What is needed: Using "click" as the search string, find the matching lines below and copy them.

Collected data entries
=-=-=
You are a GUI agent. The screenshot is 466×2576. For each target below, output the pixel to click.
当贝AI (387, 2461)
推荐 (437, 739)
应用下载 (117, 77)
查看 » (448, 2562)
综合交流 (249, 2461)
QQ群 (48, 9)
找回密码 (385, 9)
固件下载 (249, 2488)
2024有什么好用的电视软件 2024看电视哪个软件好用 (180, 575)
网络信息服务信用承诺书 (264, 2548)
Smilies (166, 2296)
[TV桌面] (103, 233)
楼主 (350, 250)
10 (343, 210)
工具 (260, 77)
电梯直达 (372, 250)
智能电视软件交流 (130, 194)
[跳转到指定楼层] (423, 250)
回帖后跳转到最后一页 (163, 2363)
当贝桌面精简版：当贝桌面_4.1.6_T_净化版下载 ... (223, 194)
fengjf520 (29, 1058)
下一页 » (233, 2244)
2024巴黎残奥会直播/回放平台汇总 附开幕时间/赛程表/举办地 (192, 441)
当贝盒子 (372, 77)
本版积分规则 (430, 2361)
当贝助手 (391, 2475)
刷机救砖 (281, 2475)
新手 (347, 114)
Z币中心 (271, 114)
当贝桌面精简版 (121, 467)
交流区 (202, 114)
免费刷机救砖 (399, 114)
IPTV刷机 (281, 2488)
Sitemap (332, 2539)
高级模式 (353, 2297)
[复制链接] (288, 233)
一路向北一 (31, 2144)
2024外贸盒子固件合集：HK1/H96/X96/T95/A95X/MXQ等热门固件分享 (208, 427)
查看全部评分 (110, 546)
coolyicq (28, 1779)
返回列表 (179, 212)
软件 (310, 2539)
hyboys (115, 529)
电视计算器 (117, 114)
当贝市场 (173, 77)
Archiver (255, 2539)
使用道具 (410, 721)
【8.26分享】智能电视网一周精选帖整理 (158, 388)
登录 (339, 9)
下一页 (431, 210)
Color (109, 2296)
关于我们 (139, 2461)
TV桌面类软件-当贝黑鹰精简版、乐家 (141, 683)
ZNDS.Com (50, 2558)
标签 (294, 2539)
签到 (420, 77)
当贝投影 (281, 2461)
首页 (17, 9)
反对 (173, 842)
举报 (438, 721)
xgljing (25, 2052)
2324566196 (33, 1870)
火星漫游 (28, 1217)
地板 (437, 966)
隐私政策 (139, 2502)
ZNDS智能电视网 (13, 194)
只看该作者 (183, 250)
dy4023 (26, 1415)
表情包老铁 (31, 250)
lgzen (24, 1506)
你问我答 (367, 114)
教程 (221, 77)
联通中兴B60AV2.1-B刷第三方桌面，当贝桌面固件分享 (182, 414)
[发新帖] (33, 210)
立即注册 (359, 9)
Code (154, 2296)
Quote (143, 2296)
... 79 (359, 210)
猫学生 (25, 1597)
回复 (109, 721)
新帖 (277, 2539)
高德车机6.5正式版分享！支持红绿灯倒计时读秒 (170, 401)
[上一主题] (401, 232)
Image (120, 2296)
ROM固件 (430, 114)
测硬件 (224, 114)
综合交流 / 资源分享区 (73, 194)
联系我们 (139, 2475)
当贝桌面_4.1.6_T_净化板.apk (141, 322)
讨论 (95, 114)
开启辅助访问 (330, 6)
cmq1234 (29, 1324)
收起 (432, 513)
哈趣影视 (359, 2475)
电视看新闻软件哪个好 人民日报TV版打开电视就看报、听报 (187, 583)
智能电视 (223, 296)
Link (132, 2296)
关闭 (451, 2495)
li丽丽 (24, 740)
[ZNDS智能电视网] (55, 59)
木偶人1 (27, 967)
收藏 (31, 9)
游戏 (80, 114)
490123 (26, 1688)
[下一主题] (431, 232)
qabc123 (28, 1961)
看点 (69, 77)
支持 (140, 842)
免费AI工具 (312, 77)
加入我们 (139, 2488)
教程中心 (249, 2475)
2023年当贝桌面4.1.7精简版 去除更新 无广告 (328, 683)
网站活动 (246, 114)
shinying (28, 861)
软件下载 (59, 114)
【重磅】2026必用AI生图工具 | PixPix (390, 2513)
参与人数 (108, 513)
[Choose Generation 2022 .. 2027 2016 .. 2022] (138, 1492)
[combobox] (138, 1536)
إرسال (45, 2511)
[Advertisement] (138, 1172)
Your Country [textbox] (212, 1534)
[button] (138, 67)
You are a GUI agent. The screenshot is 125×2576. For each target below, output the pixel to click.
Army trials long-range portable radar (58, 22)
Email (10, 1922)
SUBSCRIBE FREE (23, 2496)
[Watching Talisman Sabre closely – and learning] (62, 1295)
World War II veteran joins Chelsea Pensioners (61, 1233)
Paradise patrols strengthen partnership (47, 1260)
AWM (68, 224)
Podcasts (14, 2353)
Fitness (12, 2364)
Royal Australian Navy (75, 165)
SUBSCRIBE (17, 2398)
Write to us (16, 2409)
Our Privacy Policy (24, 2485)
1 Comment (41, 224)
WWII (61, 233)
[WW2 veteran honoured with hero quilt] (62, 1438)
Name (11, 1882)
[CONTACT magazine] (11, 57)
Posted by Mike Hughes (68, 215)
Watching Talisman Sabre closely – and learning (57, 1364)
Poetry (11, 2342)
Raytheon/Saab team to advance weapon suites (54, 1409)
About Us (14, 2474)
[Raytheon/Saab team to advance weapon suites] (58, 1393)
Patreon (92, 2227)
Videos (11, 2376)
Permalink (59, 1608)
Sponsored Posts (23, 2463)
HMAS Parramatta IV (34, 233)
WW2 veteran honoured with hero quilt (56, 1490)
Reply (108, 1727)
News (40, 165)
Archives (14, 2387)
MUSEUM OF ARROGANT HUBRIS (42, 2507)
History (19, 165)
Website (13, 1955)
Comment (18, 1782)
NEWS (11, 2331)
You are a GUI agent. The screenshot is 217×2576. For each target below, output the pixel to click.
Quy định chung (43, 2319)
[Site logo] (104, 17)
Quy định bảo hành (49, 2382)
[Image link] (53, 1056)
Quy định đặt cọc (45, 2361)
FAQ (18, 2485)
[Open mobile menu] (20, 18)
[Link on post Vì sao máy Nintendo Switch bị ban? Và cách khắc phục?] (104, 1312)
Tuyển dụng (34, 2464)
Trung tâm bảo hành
=-=-=
Answer to this problem:
You are a GUI agent. The screenshot is 466×2576. For each target below, output the pixel to click.
You are a GUI agent. The screenshot is 125×2576. For each target below, output the pixel to click.
You are a GUI agent. The screenshot is 217×2576. For each target below, output the pixel to click.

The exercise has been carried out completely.